#### Using the information:
(a) Reproduce word for word the part of the biographical text from "Shah Ali Hisâm-ad-Dîn" up to and including "Sheikhs of Tavil.".
(b) Answer these questions using the biographical text:
(i) In what year and in which village was he born?
(ii) In which two languages did he study the Islamic Sciences?
(iii) Whose first caliph was his grandfather Uthman Sirâj-ud-Dîn?

Shah Ali Hisâm-ad-Dîn Naqshbandî (Arabic: حسام الدين نقشبندي, علي حسام الدین نقشبند, Turkish: Şâh Ali Hüsâmeddîn) also known as Hâzrat-i Shâh and Bâbâ Ali (b. 1861 Tawella, Iraq / d. 1939 Bahakon, Iraq) was a 19th-century sufi, awliya' and Islamic scholar born in Tawella village which was part of Ottoman Empire lands at that time. He is sayyid and sherif also a descendant of Sayyid Battal Gazi. Muhammad Ali Hisâm-ad-Dîn is the grandson of Uthman Sirâj-ud-Dîn Naqshbandi of Tawella who is the first caliph of Mawlânâ Khâlid al-Baghdadî in Sulaymaniyah. He belonged to one of the most influential noble households of the Middle East and Ottoman Empire, the Sheikhs of Tavil.

== Biography ==
Muhammad Ali Hisâm-ad-Dîn was raised into a home with an environment of `ilm, piety and `ibāda. He studied the various Islamic Sciences in Arabic and Persian language. His grandfather Uthman Sirâj-ud-Dîn testified when he was young that a very great power would appear in him.

Stored data

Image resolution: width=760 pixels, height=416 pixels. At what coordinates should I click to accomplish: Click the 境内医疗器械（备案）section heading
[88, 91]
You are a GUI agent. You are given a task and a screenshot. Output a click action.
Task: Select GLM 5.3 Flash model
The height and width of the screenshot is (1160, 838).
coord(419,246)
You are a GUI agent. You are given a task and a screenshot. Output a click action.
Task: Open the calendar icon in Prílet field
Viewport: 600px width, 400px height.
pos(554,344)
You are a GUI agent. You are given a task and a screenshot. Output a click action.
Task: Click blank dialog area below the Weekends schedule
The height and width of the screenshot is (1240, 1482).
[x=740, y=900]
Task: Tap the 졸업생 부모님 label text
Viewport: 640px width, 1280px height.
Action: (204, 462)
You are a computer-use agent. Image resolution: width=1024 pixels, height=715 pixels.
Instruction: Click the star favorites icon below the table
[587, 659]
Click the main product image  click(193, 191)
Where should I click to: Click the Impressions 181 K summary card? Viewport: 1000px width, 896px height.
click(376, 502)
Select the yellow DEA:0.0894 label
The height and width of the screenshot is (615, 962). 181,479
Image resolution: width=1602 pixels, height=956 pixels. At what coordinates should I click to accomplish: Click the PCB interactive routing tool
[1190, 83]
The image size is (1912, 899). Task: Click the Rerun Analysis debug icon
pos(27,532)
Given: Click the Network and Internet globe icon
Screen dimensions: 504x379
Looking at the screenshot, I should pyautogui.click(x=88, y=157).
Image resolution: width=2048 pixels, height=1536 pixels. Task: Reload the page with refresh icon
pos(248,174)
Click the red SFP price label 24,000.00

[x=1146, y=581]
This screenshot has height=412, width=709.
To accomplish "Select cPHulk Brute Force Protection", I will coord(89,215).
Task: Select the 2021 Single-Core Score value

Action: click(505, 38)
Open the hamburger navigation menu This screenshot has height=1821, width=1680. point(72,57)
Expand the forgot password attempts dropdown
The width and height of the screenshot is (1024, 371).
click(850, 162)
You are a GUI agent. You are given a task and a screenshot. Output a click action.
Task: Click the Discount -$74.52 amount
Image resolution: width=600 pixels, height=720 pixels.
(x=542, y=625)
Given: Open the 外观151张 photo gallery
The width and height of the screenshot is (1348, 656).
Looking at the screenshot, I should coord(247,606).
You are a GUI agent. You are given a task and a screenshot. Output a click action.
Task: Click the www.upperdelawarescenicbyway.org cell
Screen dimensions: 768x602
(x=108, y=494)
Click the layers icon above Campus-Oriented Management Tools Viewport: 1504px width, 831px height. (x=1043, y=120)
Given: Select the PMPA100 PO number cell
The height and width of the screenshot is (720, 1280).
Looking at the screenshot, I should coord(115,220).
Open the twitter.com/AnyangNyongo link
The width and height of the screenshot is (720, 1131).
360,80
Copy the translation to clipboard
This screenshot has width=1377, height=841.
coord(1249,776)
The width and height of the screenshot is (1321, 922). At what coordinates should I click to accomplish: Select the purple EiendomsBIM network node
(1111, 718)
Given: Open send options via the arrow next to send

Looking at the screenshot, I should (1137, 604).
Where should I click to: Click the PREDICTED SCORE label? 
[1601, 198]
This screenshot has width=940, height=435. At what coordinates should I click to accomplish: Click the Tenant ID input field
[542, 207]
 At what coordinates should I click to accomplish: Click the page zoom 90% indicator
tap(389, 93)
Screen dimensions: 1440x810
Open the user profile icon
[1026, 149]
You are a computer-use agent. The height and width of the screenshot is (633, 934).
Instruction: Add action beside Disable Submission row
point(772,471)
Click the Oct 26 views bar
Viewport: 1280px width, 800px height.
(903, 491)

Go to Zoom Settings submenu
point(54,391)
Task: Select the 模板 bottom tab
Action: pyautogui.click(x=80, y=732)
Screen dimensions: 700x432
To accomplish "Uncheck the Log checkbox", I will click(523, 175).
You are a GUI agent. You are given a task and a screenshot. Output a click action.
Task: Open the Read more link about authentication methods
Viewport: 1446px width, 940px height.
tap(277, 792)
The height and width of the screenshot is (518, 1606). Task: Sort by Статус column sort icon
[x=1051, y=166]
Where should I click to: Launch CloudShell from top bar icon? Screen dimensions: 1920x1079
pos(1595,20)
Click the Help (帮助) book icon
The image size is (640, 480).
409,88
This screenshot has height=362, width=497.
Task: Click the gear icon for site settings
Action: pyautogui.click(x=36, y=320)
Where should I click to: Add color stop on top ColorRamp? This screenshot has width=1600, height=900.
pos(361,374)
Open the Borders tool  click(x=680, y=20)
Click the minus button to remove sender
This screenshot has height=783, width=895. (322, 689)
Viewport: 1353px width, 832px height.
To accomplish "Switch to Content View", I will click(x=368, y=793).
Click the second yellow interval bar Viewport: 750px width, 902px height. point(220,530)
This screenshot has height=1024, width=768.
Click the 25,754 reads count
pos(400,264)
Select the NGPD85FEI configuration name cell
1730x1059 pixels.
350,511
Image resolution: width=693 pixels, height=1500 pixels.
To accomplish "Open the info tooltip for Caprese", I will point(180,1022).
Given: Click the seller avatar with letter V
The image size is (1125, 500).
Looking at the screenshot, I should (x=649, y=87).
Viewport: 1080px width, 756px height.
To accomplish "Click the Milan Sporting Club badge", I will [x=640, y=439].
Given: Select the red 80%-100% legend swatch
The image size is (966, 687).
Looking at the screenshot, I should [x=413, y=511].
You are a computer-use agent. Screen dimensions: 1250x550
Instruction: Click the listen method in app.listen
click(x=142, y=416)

#### Solutions to the tasks:
(a)
Shah Ali Hisâm-ad-Dîn Naqshbandî (Arabic: حسام الدين نقشبندي, علي حسام الدین نقشبند, Turkish: Şâh Ali Hüsâmeddîn) also known as Hâzrat-i Shâh and Bâbâ Ali (b. 1861 Tawella, Iraq / d. 1939 Bahakon, Iraq) was a 19th-century sufi, awliya' and Islamic scholar born in Tawella village which was part of Ottoman Empire lands at that time. He is sayyid and sherif also a descendant of Sayyid Battal Gazi. Muhammad Ali Hisâm-ad-Dîn is the grandson of Uthman Sirâj-ud-Dîn Naqshbandi of Tawella who is the first caliph of Mawlânâ Khâlid al-Baghdadî in Sulaymaniyah. He belonged to one of the most influential noble households of the Middle East and Ottoman Empire, the Sheikhs of Tavil.

(b)
(i) 1861, in Tawella
(ii) Arabic and Persian
(iii) Mawlânâ Khâlid al-Baghdadî